ENTRIES SUPPLIED:
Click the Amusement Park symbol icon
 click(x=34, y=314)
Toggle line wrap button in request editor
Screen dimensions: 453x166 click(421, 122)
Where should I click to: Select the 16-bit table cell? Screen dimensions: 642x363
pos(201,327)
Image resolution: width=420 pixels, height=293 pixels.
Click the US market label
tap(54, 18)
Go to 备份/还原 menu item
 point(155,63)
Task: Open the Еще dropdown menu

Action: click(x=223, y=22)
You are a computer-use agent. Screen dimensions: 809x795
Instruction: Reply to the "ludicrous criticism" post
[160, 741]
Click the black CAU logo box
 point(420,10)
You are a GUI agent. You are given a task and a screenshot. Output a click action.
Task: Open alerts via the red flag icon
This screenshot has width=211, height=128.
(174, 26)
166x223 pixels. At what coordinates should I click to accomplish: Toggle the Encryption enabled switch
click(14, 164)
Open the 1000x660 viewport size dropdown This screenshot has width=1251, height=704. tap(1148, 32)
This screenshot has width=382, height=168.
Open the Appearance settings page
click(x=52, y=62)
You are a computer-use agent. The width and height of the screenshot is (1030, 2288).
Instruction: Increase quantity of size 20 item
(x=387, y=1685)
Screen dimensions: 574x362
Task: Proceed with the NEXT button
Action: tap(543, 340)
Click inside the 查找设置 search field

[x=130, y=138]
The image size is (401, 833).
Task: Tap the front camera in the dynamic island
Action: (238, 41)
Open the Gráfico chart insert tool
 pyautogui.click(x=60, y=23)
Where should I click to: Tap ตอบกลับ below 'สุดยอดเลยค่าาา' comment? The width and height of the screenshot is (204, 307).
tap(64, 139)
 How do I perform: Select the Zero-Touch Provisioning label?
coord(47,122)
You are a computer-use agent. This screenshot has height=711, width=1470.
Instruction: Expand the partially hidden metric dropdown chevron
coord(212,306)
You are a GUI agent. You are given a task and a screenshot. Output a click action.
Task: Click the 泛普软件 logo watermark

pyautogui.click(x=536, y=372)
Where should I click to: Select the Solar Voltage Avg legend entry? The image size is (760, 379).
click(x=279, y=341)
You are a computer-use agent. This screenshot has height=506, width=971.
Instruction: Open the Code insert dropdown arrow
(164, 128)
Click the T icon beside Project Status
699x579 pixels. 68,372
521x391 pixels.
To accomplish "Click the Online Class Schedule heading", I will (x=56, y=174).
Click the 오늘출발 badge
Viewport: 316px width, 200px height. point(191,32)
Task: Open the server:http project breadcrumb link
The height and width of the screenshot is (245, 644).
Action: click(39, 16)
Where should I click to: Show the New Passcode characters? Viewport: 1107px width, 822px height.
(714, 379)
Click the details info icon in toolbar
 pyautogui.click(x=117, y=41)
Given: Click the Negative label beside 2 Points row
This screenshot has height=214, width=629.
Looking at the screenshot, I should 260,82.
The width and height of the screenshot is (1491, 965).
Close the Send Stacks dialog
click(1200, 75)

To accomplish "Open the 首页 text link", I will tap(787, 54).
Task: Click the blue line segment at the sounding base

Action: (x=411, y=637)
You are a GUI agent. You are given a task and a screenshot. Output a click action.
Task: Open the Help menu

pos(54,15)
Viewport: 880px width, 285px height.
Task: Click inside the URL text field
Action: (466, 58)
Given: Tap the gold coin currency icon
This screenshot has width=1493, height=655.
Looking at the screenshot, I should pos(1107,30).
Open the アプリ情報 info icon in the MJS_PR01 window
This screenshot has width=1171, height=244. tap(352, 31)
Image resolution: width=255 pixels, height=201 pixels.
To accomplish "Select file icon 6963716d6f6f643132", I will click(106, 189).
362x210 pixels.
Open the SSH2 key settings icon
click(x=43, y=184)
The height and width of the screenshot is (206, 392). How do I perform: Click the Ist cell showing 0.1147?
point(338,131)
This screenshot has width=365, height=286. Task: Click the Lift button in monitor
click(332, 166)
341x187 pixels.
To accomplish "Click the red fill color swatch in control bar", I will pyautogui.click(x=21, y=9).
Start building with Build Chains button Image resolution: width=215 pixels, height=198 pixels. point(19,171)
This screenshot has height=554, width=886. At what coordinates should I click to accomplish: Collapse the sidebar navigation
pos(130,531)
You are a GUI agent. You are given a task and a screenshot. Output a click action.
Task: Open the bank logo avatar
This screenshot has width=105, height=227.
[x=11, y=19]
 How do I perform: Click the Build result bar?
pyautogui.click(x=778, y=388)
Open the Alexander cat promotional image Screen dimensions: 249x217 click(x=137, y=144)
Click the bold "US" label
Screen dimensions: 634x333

TASK REQUIREMENTS: Word for word, set down each line of the material.

RESULT OF THIS TASK:
Click the Amusement Park symbol icon
 click(x=34, y=314)
Toggle line wrap button in request editor
Screen dimensions: 453x166 click(421, 122)
Where should I click to: Select the 16-bit table cell? Screen dimensions: 642x363
pos(201,327)
Image resolution: width=420 pixels, height=293 pixels.
Click the US market label
tap(54, 18)
Go to 备份/还原 menu item
 point(155,63)
Task: Open the Еще dropdown menu

Action: click(x=223, y=22)
You are a computer-use agent. Screen dimensions: 809x795
Instruction: Reply to the "ludicrous criticism" post
[160, 741]
Click the black CAU logo box
 point(420,10)
You are a GUI agent. You are given a task and a screenshot. Output a click action.
Task: Open alerts via the red flag icon
This screenshot has width=211, height=128.
(174, 26)
166x223 pixels. At what coordinates should I click to accomplish: Toggle the Encryption enabled switch
click(14, 164)
Open the 1000x660 viewport size dropdown This screenshot has width=1251, height=704. tap(1148, 32)
This screenshot has width=382, height=168.
Open the Appearance settings page
click(x=52, y=62)
You are a computer-use agent. The width and height of the screenshot is (1030, 2288).
Instruction: Increase quantity of size 20 item
(x=387, y=1685)
Screen dimensions: 574x362
Task: Proceed with the NEXT button
Action: tap(543, 340)
Click inside the 查找设置 search field

[x=130, y=138]
The image size is (401, 833).
Task: Tap the front camera in the dynamic island
Action: (238, 41)
Open the Gráfico chart insert tool
 pyautogui.click(x=60, y=23)
Where should I click to: Tap ตอบกลับ below 'สุดยอดเลยค่าาา' comment? The width and height of the screenshot is (204, 307).
tap(64, 139)
 How do I perform: Select the Zero-Touch Provisioning label?
coord(47,122)
You are a computer-use agent. This screenshot has height=711, width=1470.
Instruction: Expand the partially hidden metric dropdown chevron
coord(212,306)
You are a GUI agent. You are given a task and a screenshot. Output a click action.
Task: Click the 泛普软件 logo watermark

pyautogui.click(x=536, y=372)
Where should I click to: Select the Solar Voltage Avg legend entry? The image size is (760, 379).
click(x=279, y=341)
You are a computer-use agent. This screenshot has height=506, width=971.
Instruction: Open the Code insert dropdown arrow
(164, 128)
Click the T icon beside Project Status
699x579 pixels. 68,372
521x391 pixels.
To accomplish "Click the Online Class Schedule heading", I will (x=56, y=174).
Click the 오늘출발 badge
Viewport: 316px width, 200px height. point(191,32)
Task: Open the server:http project breadcrumb link
The height and width of the screenshot is (245, 644).
Action: click(39, 16)
Where should I click to: Show the New Passcode characters? Viewport: 1107px width, 822px height.
(714, 379)
Click the details info icon in toolbar
 pyautogui.click(x=117, y=41)
Given: Click the Negative label beside 2 Points row
This screenshot has height=214, width=629.
Looking at the screenshot, I should 260,82.
The width and height of the screenshot is (1491, 965).
Close the Send Stacks dialog
click(1200, 75)

To accomplish "Open the 首页 text link", I will tap(787, 54).
Task: Click the blue line segment at the sounding base

Action: (x=411, y=637)
You are a GUI agent. You are given a task and a screenshot. Output a click action.
Task: Open the Help menu

pos(54,15)
Viewport: 880px width, 285px height.
Task: Click inside the URL text field
Action: (466, 58)
Given: Tap the gold coin currency icon
This screenshot has width=1493, height=655.
Looking at the screenshot, I should pos(1107,30).
Open the アプリ情報 info icon in the MJS_PR01 window
This screenshot has width=1171, height=244. tap(352, 31)
Image resolution: width=255 pixels, height=201 pixels.
To accomplish "Select file icon 6963716d6f6f643132", I will click(106, 189).
362x210 pixels.
Open the SSH2 key settings icon
click(x=43, y=184)
The height and width of the screenshot is (206, 392). How do I perform: Click the Ist cell showing 0.1147?
point(338,131)
This screenshot has width=365, height=286. Task: Click the Lift button in monitor
click(332, 166)
341x187 pixels.
To accomplish "Click the red fill color swatch in control bar", I will pyautogui.click(x=21, y=9).
Start building with Build Chains button Image resolution: width=215 pixels, height=198 pixels. point(19,171)
This screenshot has height=554, width=886. At what coordinates should I click to accomplish: Collapse the sidebar navigation
pos(130,531)
You are a GUI agent. You are given a task and a screenshot. Output a click action.
Task: Open the bank logo avatar
This screenshot has width=105, height=227.
[x=11, y=19]
 How do I perform: Click the Build result bar?
pyautogui.click(x=778, y=388)
Open the Alexander cat promotional image Screen dimensions: 249x217 click(x=137, y=144)
Click the bold "US" label
Screen dimensions: 634x333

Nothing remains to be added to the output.